Heavy chilli eating does not seem to do any harm; there are no Mexican ailments that can be blamed on it. Indeed, their gourmets look on it as a special national asset that no other people can properly enjoy. Chilli, they say, is the wine of Mexican poor, which ennobles their otherwise monotonous diet of corn and beans. Some recipes call for several kinds of chilli, and gourmets claim that they can tell at a taste whether any one of them has been omitted or substituted.

In spite of this mystique about chilli, people who visit Mexico need not worry about having their tongue burned. Restaurants patronized by foreigners are careful to serve dishes containing little or no chilli. They sometimes make two versions of each dish, the mild one for foreigners. In the larger Mexican cities many private homes are as free of chilli as they would be in Manchester. Many members of Mexican upper class copy American or European customs and even feel that there is something rather about chilli.

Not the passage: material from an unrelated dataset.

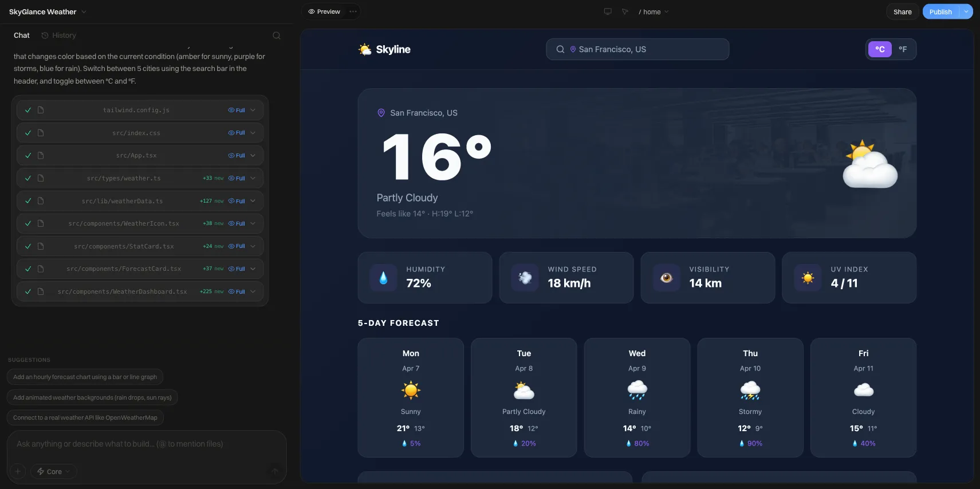980x489 pixels.
Task: Switch temperature units to °F
Action: (x=903, y=49)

Although jarring accidents do happen now and then when the unwary tourist gulps a numbing mouthful, it would be shame if chilli eating were to die out. Once a modest immunity has been acquired, which is not difficult, the hot Indian stews and sauces become wonderfully interesting.

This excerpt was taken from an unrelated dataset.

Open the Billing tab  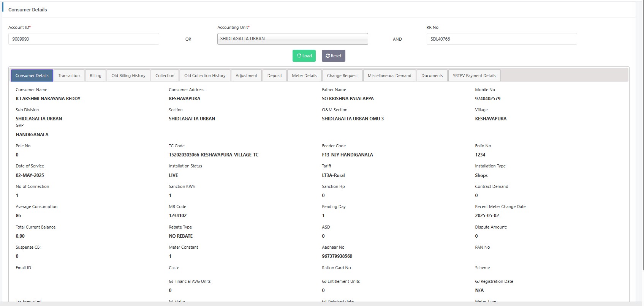[95, 76]
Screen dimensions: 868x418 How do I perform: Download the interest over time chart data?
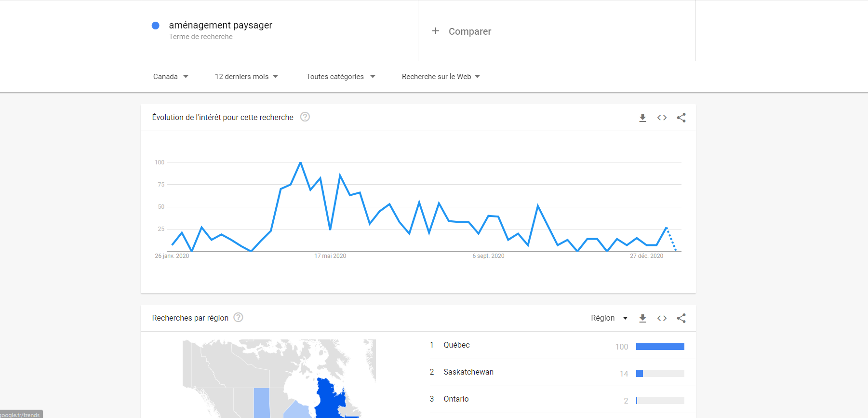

Chilli is really for those whose palates are educated to it. Traditional Mexican dishes are still delicious and unusual even when they contain little or none. Many of them consist of a sauce, usually a very thick one that is poured over or contains solid food, such as beans, pieces of tortilla or shredded meat mixed with chilli. Plain roast meat or chicken is rare in traditional Mexican cooking, partly because in the old days meat and chicken were so tough that they had to be boiled for hours before human teeth could cope with them. Their quality has since improved, but Mexican cooking still features stews and sauces. Mexican cookery books devote most of their attention to them, and at least one is devoted solely to sauces. Many of the mysterious concoctions that perfume the Indian markets with their enticing smells are sauces pure and simple. The purchaser gets a small amount in an earthenware bowls and eats it with hot, freshly cooked tortillas that he has bought from a nearby stall.

If local variations are included, the full Mexican cuisine has hundreds of sauces. Some are simple, merely chilies- or chilies, onions and tomatoes- chopped fine, mixed with water or vinegar and served either raw or boiled to enliven tortillas, tamales or any other dish that needs enhancement. Mexicans generally believe that nothing should be eaten without some sort of sauce.

More complicated sauces are generally called moles, which comes from an Aztec word, molli, meaning a sauce flavored with chilli. Some of these are very complicated indeed. The most famous of them, mole poblano, is the essence of Mexico’s national holiday dish, mole poblano de guajolote (turkey in Pueblan sauce). Moles can now be bought in packets. But a generation ago traditional Mexican kitchens were small factories where numerous servants needed to prepare a mole and other time consuming dishes. For mincing and blending the ingredients they used a technique handed down from Aztec times, employing a stone pestle and a molcajete, a three-legged mortar usually made up of pocked volcanic stone. The work was slow, but servants were cheap and plentiful, and results were worth the investment in time and manpower.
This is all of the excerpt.